Davuluri stressed that Microsoft is building all of these features with a focus on privacy and security. “We are building these new constructs with the ability to have security and privacy being a core construct of how we are defining these registries, for instance,” he said and also noted that the developers and end users will remain in how they build and consume these experiences, with the ability to easily revoke access to a resource from an agent, for example.
Existing Windows developers, Davuluri noted, want to extend their applications with these new AI capabilities. Maybe that’s using a single model, or maybe that’s building an entirely new agentic workflow. But he also acknowledged that a lot of the standards and protocols for building all of this is still in flux. In part, that’s why Microsoft is abstracting away many of these protocols and other primitives and is making them available through an additional layer of tooling.
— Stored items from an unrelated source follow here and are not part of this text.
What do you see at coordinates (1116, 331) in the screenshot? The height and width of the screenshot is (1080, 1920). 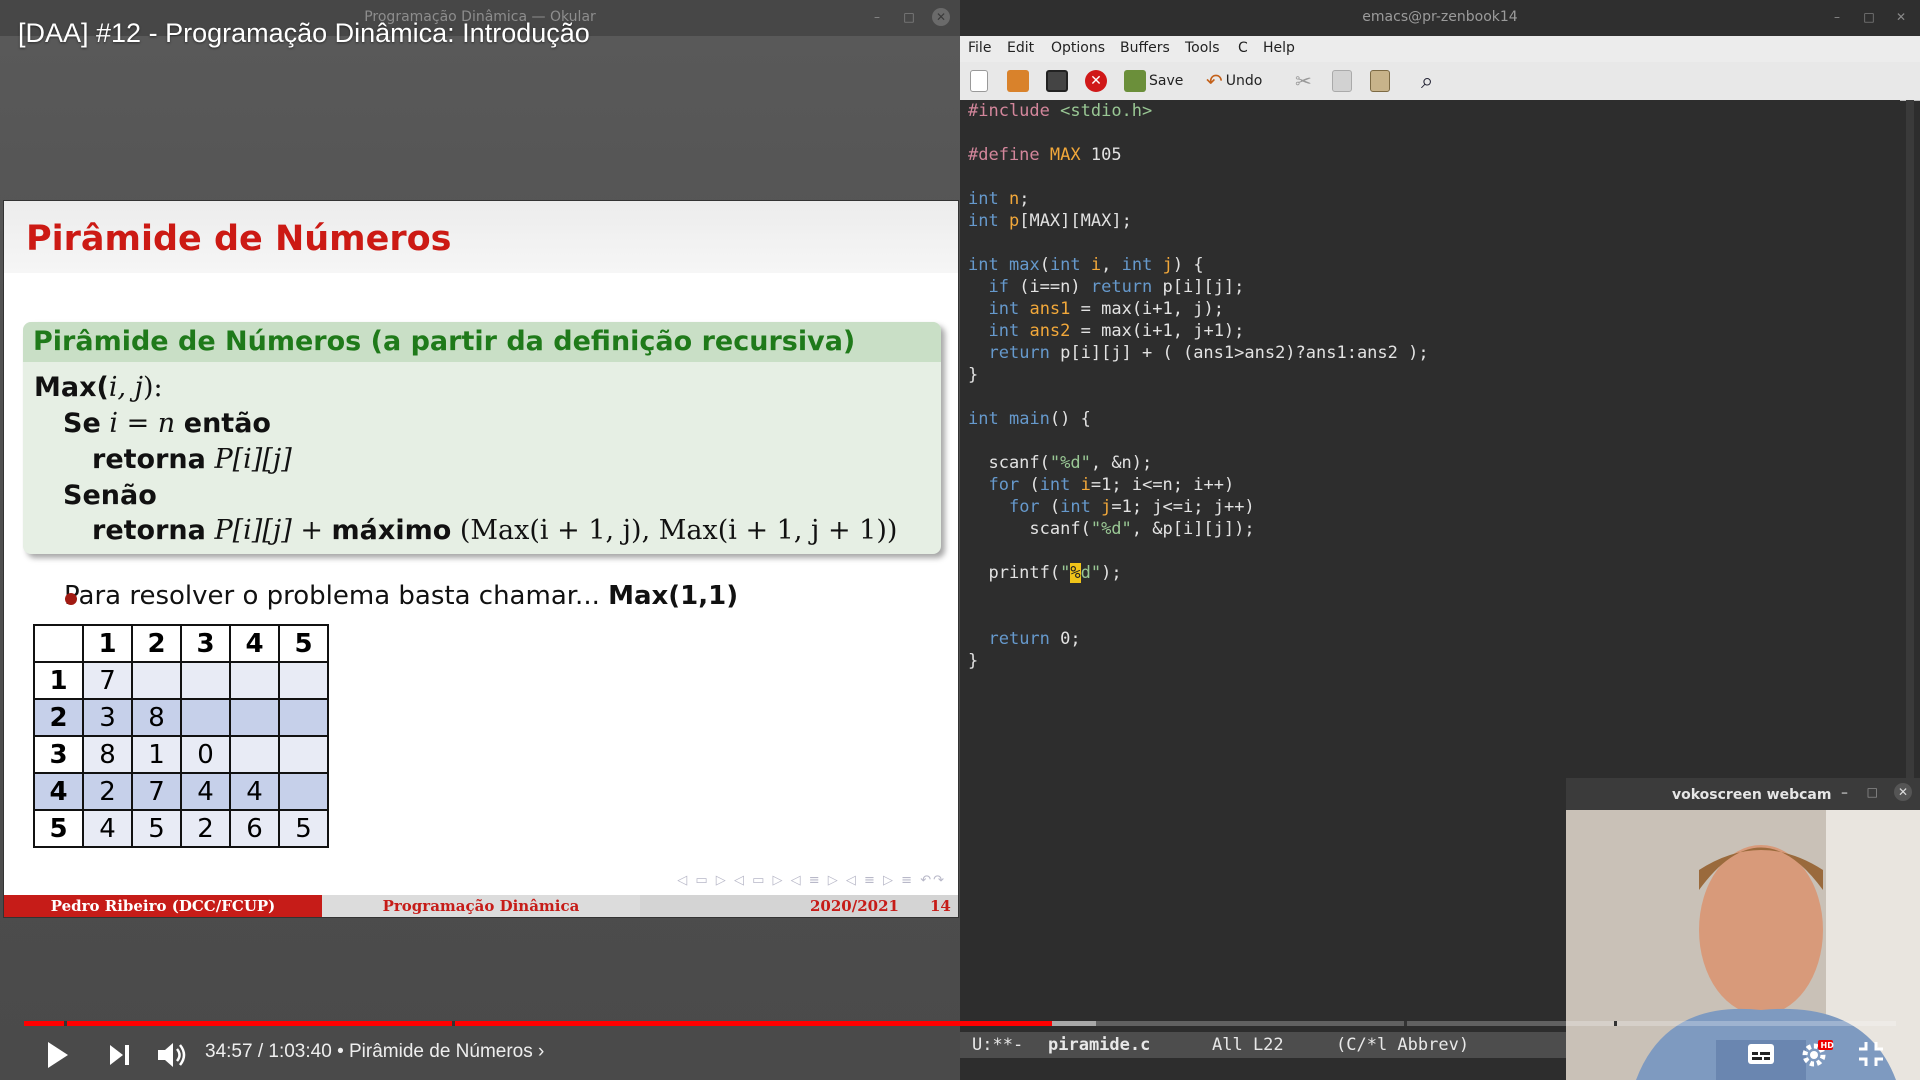 I see `code-line: int ans2 = max(i+1, j+1);` at bounding box center [1116, 331].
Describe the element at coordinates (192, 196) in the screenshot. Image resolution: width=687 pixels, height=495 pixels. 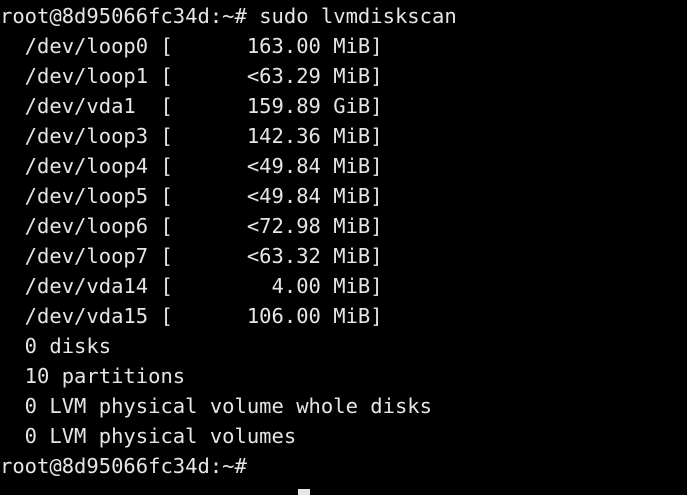
I see `output-line: /dev/loop5 [ <49.84 MiB]` at that location.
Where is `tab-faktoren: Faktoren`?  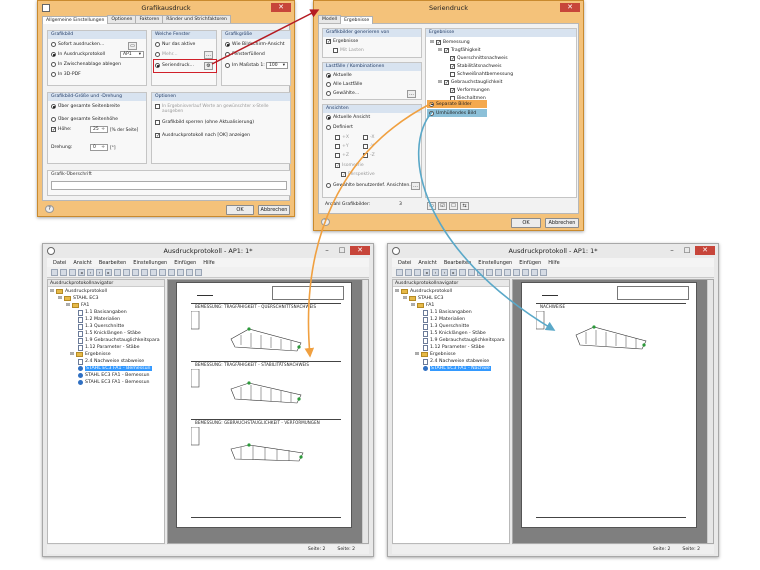
tab-faktoren: Faktoren is located at coordinates (150, 19).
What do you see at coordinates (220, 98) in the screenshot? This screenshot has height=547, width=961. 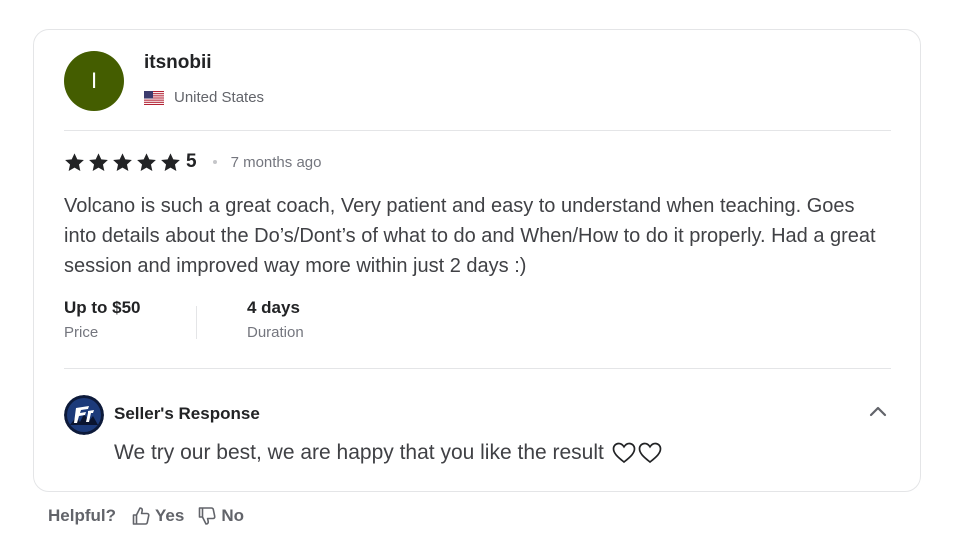 I see `country-label: United States` at bounding box center [220, 98].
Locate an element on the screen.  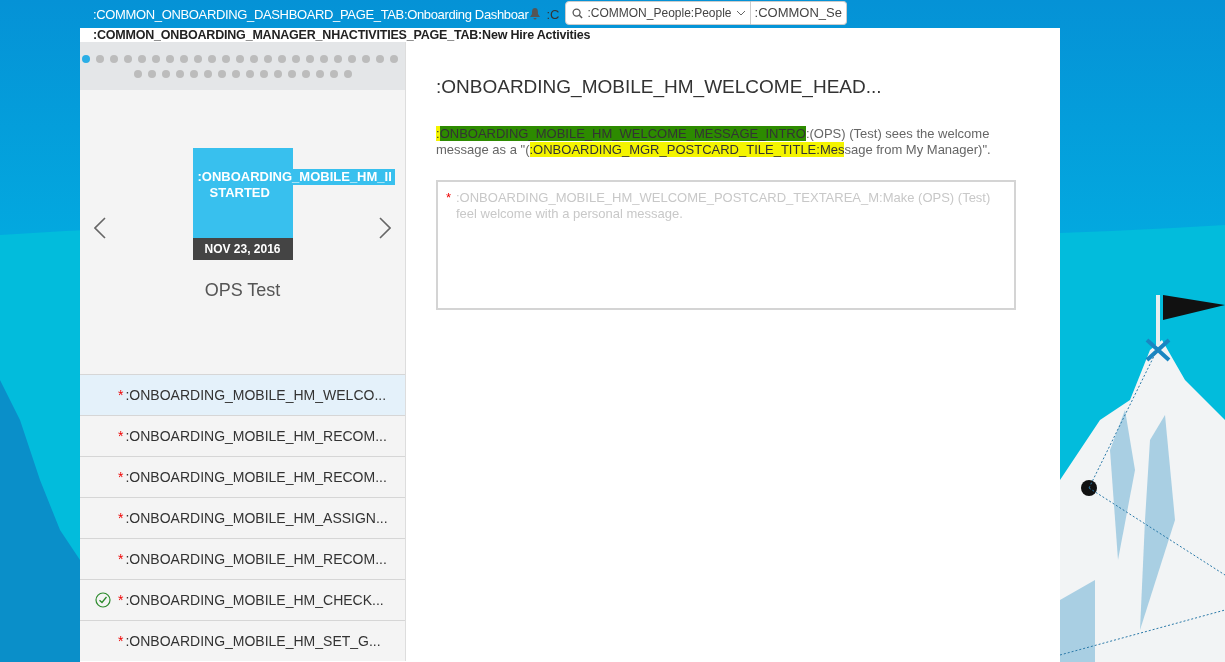
search-scope-dropdown: :COMMON_People:People is located at coordinates (658, 13).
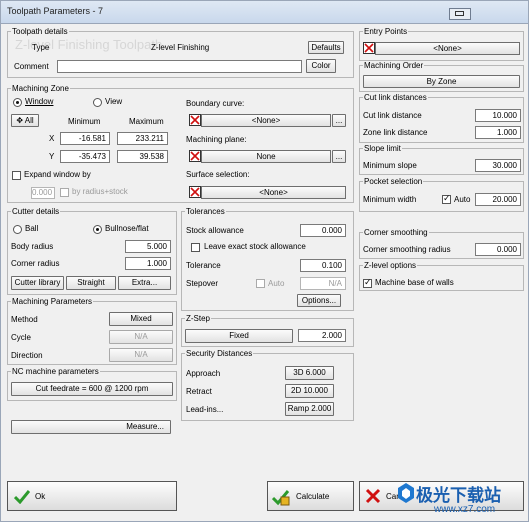  I want to click on view-label: View, so click(114, 102).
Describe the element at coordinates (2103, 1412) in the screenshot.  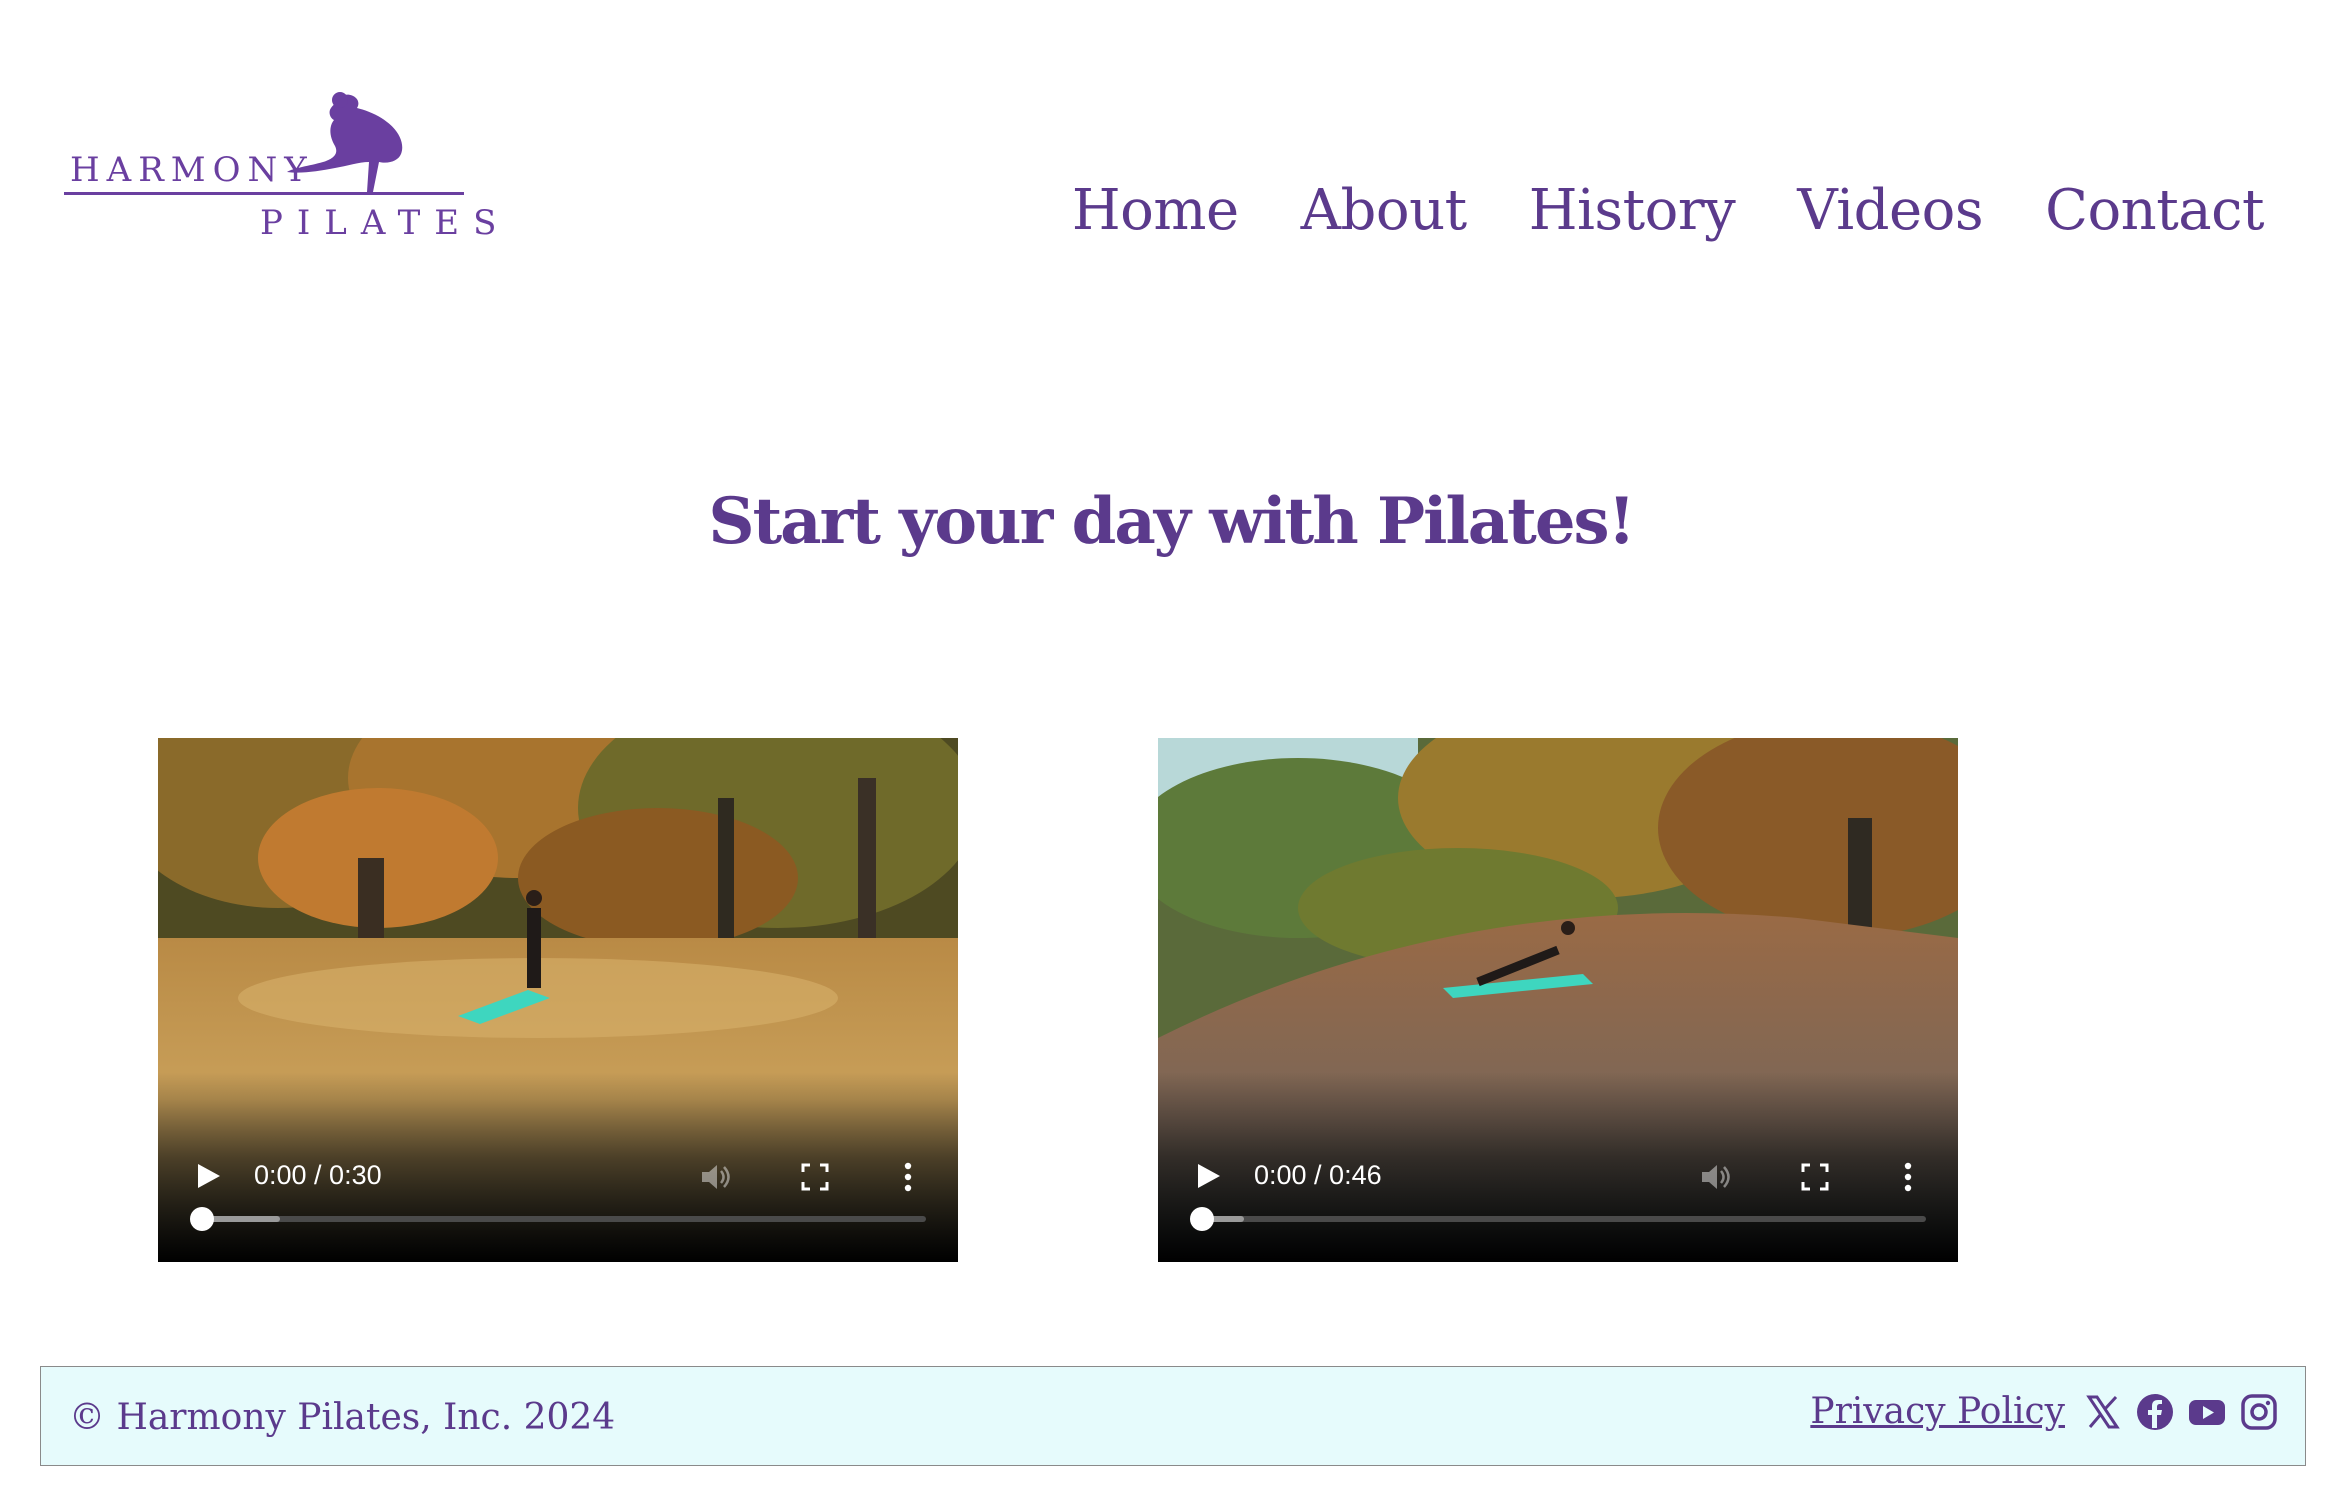
I see `x-icon` at that location.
“We are early in the journey of understanding where frameworks and protocols, especially for interop, will land,” he said. “And so I think we are more in a world of establishing a set of options, creating a platform that is able to robustly deliver these, and I think my sense is, in the coming six to nine months, we’ll get a sense for what patterns work in what set of scenarios in Windows. MCP is the start of that exercise.”
Post-Quantum Cryptography
Unrelated to AI, but worth a mention anyway, is that Microsoft is also planning to beef up some of Windows’ security features. Assuming that the development of quantum computers continues at its current pace, we’ll likely reach a point in the next few years where they are able to break today’s standard cryptography algorithms with ease. There are some cryptography algorithms that are (at least to the best of our current knowledge) not vulnerable to being broken by quantum computers.
One of the current risks is that an attacker may be able to gather currently encrypted information for long-term storage, and then decrypt it once the technology is available.
Microsoft has decided to bring the ML-KEM and ML-DSA algorithms (two of the algorithms added the NIST standard last year) to the core Windows cryptographic API (after adding them to the core cryptography library late last year).
“Customers will be able to begin experimenting with ML-KEM in scenarios where public key encapsulation or key exchange is desired, to prepare for ‘harvest now, decrypt later’ threat,” Microsoft said.
Those capabilities, which Microsoft had previously announced, will soon roll out to Windows Insiders.